The NFL and NFLPA on Thursday announced the suspension of the national anthem policy the league implemented in May.
The announcement came in a joint statement that said the two sides would reevaluate the policy.
"In order to allow this constructive dialogue to continue, we have come to a standstill agreement on the NFLPA's grievance and on the NFL's anthem policy," the statement read. "No new rules relating to the anthem will be issued or enforced for the next several weeks while these confidential discussions are ongoing."
The new policy mandated that players on the field would have to stand for the anthem and refrain from any disrespectful gestures. Players who did not want to stand for the anthem would be allowed to stay in the locker room for the playing of the anthem.

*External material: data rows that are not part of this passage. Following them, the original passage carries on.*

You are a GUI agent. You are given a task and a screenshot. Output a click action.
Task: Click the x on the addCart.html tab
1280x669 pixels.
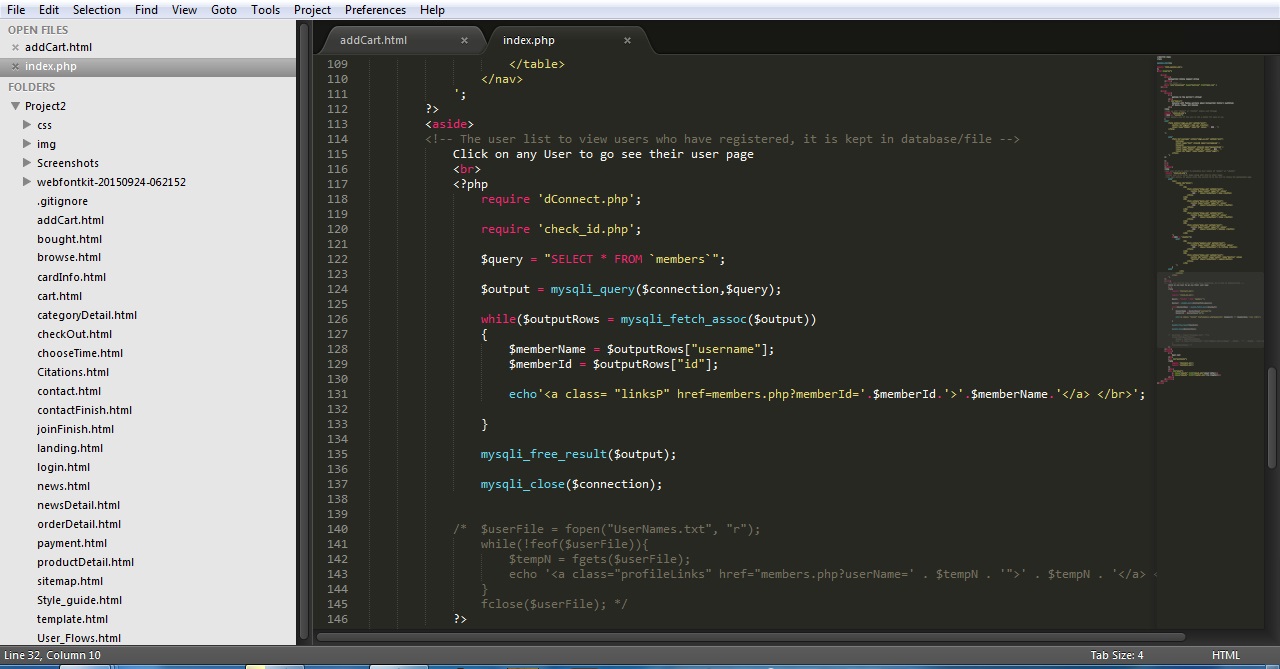[464, 40]
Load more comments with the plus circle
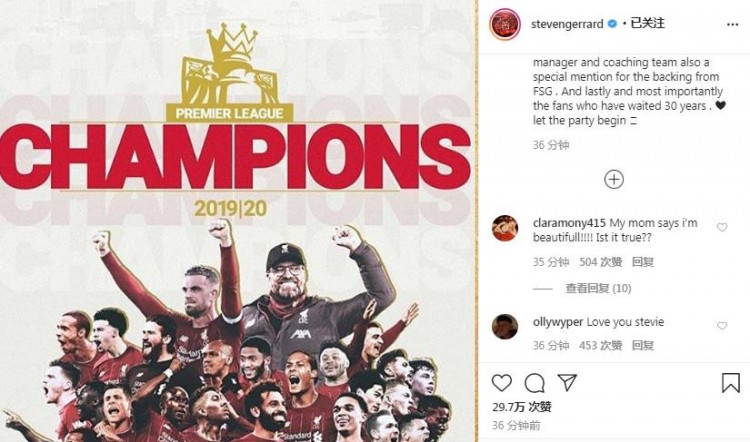Image resolution: width=750 pixels, height=442 pixels. pos(614,179)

However, the policy seemingly failed to address many of the issues the league the league was targeting. The new policy still drew the ire of President Donald Trump, who last year criticized players who protested during the anthem.
Additionally, Tennessee Titans defensive lineman Jurrell Casey said he still planned to raise a fist during the anthem. The comments led to questions about whether raising a fist would constitute a violation of the policy. The policy said the league could fine teams for having players protest during the anthem, but teams would dictate punishments for individual players who protested during the anthem.
On Thursday, the Associated Press reported the Miami Dolphins would fine or suspend players who violated the policy. According to ESPN, the report was based on a nine-page document the Dolphins filed with the NFL covering overarching disciplinary policy and punishments over the anthem policy were unlikely.
In July, the NFLPA filed a grievance over the implementation of the new rule.
"The NFL and NFLPA reflect the great values of America, which are repeatedly demonstrated by the many players doing extraordinary work in communities across our country to promote equality, fairness and justice," the statement on Thursday read.
"Our shared focus will remain on finding a solution to the anthem issue through mutual, good faith commitments, outside of litigation."